Je regarde la mise d’Ambierle, sous la protection permanente, et immédiate du roi de France comme l’origine de la circonscription territoriale qui fut plus tard le Lyonnais du val de la Loire. En effet, la garde royale ne détruisait pas les droits temporaires des églises et monastères qui en obtenaient le bénéfice et qu’elle avait précisément pour objet de protéger, mais elle y superposait l’autorité plus immédiate du souverain exercée par des officiers qui, à leurs fonctions militaires, joignaient la connaissance des cas royaux. Elle impliquait pour les sénéchaux et baillis le droit de tenir leurs assises dans les lieux où elle s’étendait, faculté qui leur était refusée sur les terres de tout autre seigneur ecclésiastique ou laïque (2).

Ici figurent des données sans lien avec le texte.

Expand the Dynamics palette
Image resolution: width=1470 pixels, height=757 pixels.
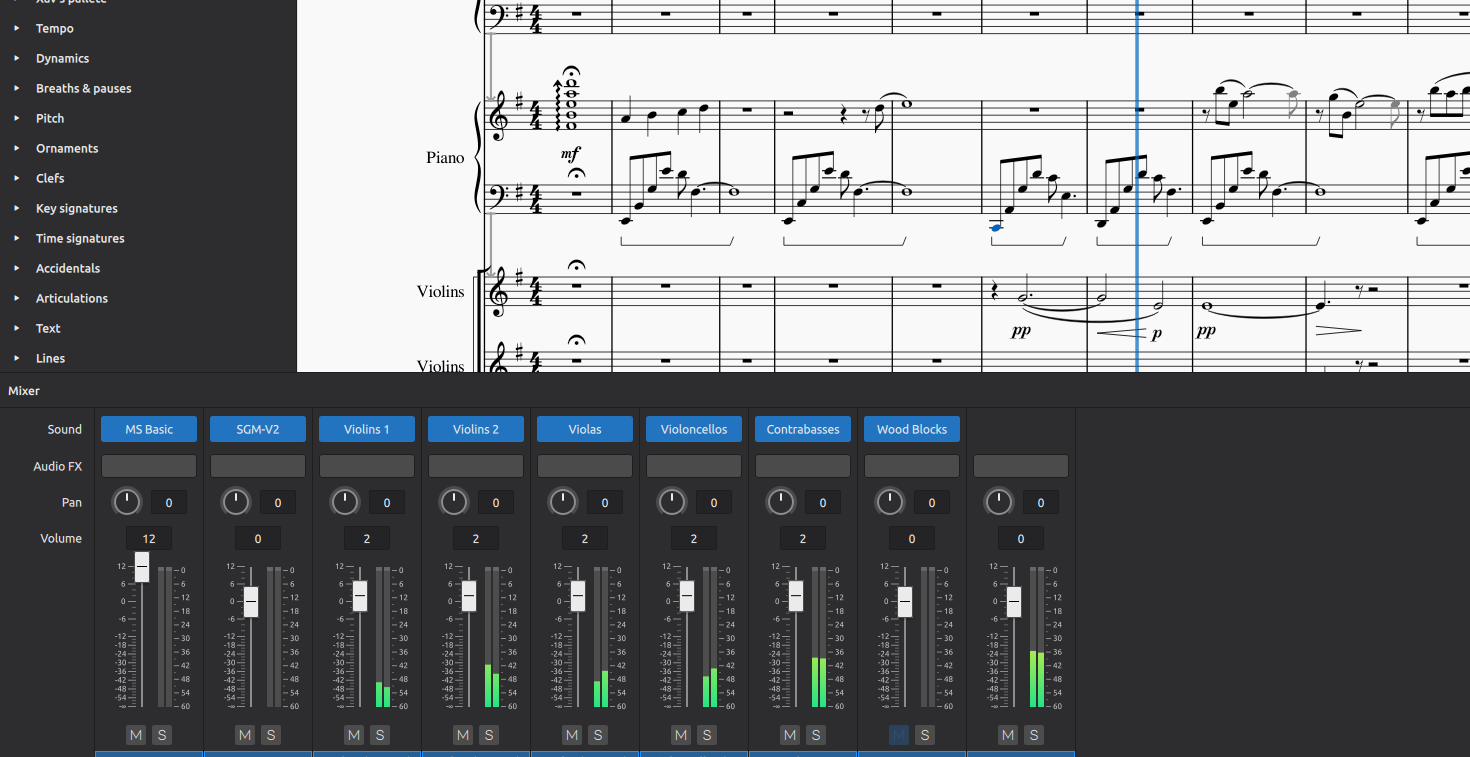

En vertu de l’ordonnance de Louis VII rendue, j’insiste sur ce point, du consentement et à la requête de l’abbé de Cluny, Ambierle et ses dépendances devinrent donc, si je puis m’exprimer ainsi, pays de protectorat. En d’autres termes, ils se trouvèrent placés dans la condition des provinces unies à la couronne, une telle union n’ayant d’autre conséquence que de supprimer un degré de l’échelle féodale, en laissant subsister les droits des vassaux du grand feudataire dont le fief était éteint.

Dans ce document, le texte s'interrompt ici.